- **Instructions for the task**
Render the stretch of the listing from the line containing "This screenshot has height=1027, width=1282." through the end of the listing as a numbered list. Skip blank lines and leave the pictures out.

- **Stored rows**
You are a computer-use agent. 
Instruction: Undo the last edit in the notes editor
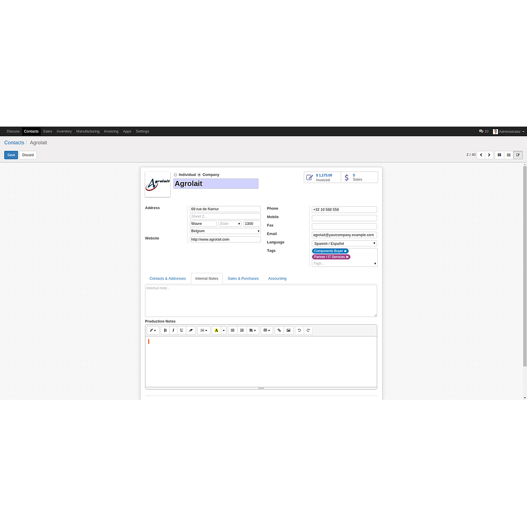(299, 330)
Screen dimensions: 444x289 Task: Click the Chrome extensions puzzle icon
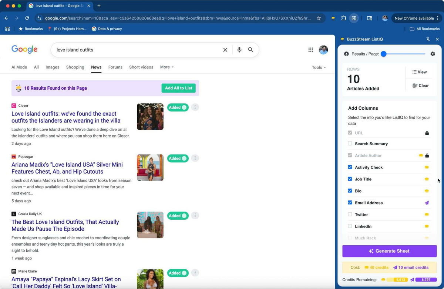(344, 18)
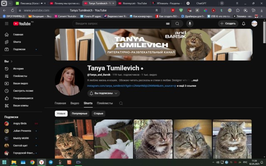Select the Популярные filter chip
This screenshot has width=266, height=166.
(79, 113)
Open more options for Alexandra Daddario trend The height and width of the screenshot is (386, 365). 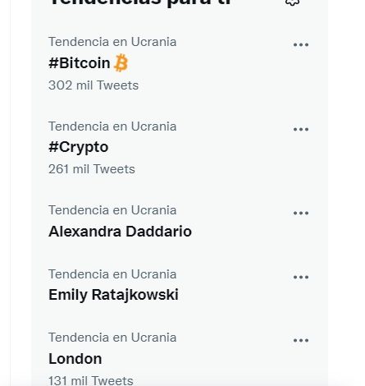(301, 213)
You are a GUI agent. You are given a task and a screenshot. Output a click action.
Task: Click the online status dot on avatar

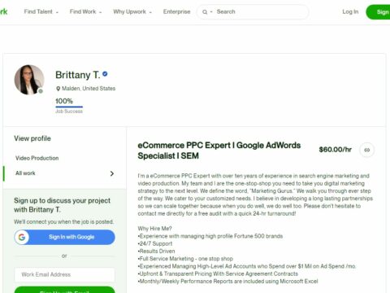tap(41, 91)
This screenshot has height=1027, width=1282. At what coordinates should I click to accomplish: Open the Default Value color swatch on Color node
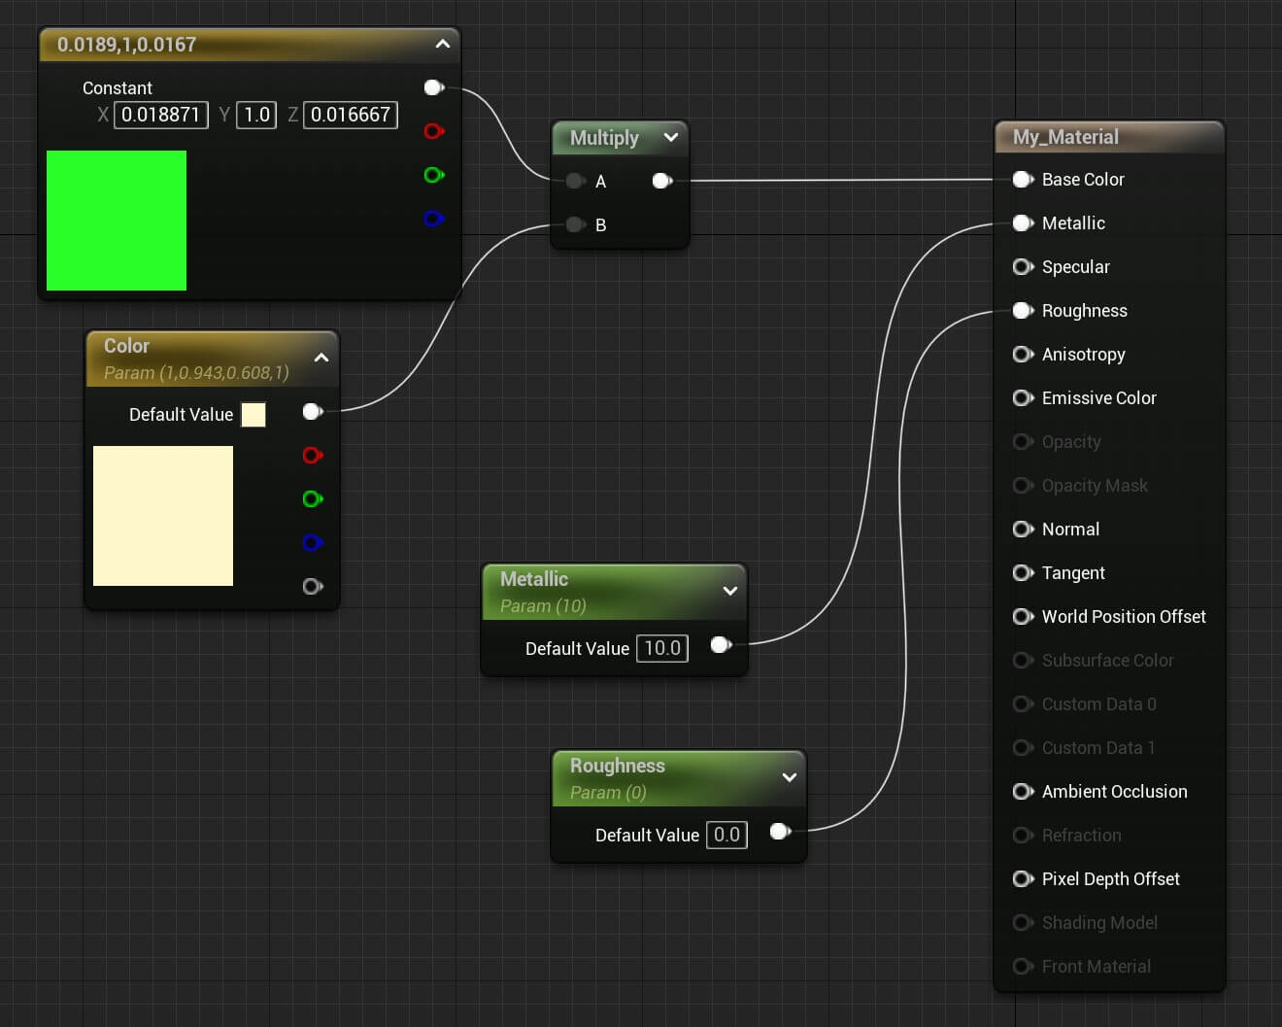[x=253, y=414]
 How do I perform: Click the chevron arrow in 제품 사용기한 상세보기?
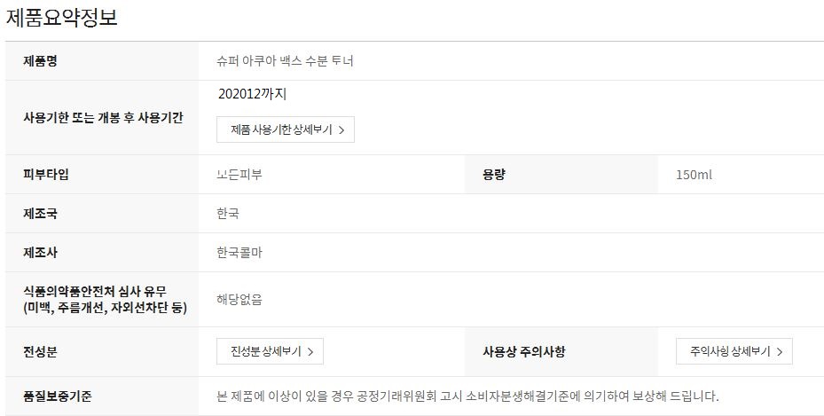(x=341, y=130)
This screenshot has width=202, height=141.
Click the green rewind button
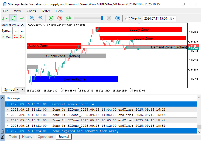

- **Exercise answer**
1. This screenshot has height=1027, width=1282. At what coordinates should I click to accomplish: Open the Default Value color swatch on Color node
2. [x=253, y=414]
3.  How do I perform: Click the chevron arrow in 제품 사용기한 상세보기?
4. (x=341, y=130)
5. This screenshot has width=202, height=141.
6. Click the green rewind button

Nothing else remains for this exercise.